As a grandson of four Holocaust survivors, Estrin has made it his life’s mission to remember and recognize victims of genocide and atrocities through the power of social media.
The group organizes vigils to remember the fallen and create awareness. Estrin said by April 2018, 40 groups across 8 countries had organized interactive vigils and shared with the world through the power of social media.
The program began with a conversation among adjunct professors Mary Johnson, Patricia Chappine and Sarah Albertson about how students could get more involved with local and global issues.
Stockton offers a dual credit course in Holocaust and Genocide Studies for high school students, and coordinator Steve Marcus arranged for some 200 students from Pleasantville, Oakcrest, Egg Harbor Township, Washington Township and Ocean City high schools to attend the fair.
“The high school students wanted to know how to get involved, and promote a universe of concern,” Chappine said.
Several other area organizations participated in the daylong event, which included tabling and workshops.
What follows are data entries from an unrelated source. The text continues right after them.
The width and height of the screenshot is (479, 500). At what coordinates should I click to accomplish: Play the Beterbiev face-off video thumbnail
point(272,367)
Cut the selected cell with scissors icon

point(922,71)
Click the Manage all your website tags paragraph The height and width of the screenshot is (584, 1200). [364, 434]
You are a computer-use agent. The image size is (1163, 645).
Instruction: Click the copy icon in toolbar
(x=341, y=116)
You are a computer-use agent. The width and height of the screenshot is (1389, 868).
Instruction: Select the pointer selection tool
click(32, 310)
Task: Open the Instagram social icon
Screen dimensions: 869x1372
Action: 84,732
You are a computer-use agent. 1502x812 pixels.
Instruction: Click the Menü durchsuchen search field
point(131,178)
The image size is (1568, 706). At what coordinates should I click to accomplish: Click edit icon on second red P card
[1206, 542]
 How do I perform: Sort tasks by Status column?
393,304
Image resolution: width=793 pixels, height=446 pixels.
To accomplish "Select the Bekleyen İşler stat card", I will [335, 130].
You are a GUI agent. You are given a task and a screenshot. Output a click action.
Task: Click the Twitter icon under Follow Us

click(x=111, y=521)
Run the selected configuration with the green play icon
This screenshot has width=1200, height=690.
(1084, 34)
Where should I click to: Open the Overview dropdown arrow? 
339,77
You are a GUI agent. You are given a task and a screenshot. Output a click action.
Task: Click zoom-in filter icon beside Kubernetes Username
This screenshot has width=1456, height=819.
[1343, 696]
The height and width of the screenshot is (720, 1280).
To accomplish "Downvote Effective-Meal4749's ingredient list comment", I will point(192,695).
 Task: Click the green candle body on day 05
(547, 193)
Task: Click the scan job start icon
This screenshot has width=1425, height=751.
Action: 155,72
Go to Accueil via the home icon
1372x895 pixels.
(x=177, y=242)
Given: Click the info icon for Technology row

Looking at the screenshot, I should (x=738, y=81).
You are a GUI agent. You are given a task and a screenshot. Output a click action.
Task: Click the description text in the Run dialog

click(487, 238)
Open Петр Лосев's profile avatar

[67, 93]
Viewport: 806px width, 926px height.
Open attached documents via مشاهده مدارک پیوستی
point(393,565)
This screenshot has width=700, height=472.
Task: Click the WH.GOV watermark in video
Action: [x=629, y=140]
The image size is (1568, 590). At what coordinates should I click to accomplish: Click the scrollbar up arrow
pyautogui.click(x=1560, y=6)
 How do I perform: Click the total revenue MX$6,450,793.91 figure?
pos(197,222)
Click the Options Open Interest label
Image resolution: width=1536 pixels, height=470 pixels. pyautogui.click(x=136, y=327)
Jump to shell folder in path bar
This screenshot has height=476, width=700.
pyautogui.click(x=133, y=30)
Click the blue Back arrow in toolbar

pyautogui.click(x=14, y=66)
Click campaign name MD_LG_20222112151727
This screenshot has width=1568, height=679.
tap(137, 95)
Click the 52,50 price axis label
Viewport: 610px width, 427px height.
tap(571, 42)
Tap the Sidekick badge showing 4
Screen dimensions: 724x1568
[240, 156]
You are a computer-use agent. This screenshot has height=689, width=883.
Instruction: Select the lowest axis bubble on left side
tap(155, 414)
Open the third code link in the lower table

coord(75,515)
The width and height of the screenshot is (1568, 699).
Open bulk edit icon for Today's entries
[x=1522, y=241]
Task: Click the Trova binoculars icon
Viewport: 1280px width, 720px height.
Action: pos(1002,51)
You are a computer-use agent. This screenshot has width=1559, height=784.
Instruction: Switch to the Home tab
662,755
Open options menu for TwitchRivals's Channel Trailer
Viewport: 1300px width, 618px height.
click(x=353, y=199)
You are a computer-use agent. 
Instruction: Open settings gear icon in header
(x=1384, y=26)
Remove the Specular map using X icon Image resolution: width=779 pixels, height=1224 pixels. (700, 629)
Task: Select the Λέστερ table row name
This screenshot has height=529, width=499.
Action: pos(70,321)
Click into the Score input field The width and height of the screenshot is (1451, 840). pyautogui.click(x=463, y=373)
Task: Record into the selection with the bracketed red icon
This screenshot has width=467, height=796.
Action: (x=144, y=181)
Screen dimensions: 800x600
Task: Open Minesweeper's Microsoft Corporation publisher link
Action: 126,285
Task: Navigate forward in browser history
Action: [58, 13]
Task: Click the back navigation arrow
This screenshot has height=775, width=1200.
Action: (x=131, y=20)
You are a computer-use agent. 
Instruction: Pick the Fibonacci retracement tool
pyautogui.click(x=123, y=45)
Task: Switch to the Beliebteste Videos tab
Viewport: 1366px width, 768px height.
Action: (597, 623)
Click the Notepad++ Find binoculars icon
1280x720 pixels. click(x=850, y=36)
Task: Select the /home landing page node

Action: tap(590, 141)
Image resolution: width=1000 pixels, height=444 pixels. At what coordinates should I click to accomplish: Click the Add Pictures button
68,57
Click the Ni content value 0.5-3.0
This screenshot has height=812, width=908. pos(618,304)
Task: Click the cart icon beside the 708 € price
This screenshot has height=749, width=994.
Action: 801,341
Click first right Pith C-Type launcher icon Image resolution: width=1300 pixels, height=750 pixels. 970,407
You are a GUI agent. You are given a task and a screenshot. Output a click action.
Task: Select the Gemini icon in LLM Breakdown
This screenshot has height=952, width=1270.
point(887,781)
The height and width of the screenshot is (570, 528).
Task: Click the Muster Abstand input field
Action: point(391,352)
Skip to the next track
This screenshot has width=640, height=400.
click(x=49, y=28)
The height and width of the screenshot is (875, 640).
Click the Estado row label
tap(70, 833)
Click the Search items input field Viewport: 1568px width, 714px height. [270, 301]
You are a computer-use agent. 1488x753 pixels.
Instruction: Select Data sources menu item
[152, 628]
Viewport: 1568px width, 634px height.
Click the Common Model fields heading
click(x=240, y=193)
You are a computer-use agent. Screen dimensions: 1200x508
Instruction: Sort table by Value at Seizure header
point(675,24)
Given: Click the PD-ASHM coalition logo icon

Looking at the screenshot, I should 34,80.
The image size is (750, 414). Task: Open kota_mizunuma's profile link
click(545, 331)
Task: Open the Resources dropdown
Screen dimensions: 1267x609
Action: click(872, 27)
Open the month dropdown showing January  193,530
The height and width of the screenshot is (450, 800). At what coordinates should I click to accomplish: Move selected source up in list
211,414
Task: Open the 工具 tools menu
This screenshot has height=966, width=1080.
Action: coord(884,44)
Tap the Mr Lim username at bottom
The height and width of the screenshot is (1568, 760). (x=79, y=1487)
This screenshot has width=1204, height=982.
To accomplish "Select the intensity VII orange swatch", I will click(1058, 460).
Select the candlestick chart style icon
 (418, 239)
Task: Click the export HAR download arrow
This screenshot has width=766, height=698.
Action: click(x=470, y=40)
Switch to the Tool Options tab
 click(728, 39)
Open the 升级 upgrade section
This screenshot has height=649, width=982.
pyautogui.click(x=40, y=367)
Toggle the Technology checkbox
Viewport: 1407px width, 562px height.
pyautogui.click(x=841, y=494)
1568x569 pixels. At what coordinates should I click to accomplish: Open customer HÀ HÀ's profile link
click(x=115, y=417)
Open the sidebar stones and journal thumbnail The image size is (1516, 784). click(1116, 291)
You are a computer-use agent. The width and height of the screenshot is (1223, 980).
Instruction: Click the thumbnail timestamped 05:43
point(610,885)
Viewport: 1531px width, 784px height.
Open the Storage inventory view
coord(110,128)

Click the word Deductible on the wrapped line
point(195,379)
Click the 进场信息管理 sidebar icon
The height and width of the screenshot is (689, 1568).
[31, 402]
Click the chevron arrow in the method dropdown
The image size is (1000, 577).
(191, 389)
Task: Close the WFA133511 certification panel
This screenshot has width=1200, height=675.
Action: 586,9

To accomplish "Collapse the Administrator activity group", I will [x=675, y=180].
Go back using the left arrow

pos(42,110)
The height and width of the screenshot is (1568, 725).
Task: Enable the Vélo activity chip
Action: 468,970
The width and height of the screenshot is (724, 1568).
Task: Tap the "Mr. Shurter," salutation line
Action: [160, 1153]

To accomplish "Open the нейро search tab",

Other participants included Sophie Andrews, Founder of Ngoma Kenya, and Dr. Amanda Morris, Associate Professor of Multiethnic Rhetorics at Kutztown University.
Stockton’s chapter of STAND, the Student-Led Movement to End Mass Atrocities, promoted their mission of taking action by organizing campuses and communities, advocating to elected officials, and partnering with local diaspora and refugee communities.
The Humanitarian Fair was sponsored by the Sara and Sam Schoffer Holocaust Resource Center, the William J. Hughes Center for Public Policy and the School of General Studies at Stockton.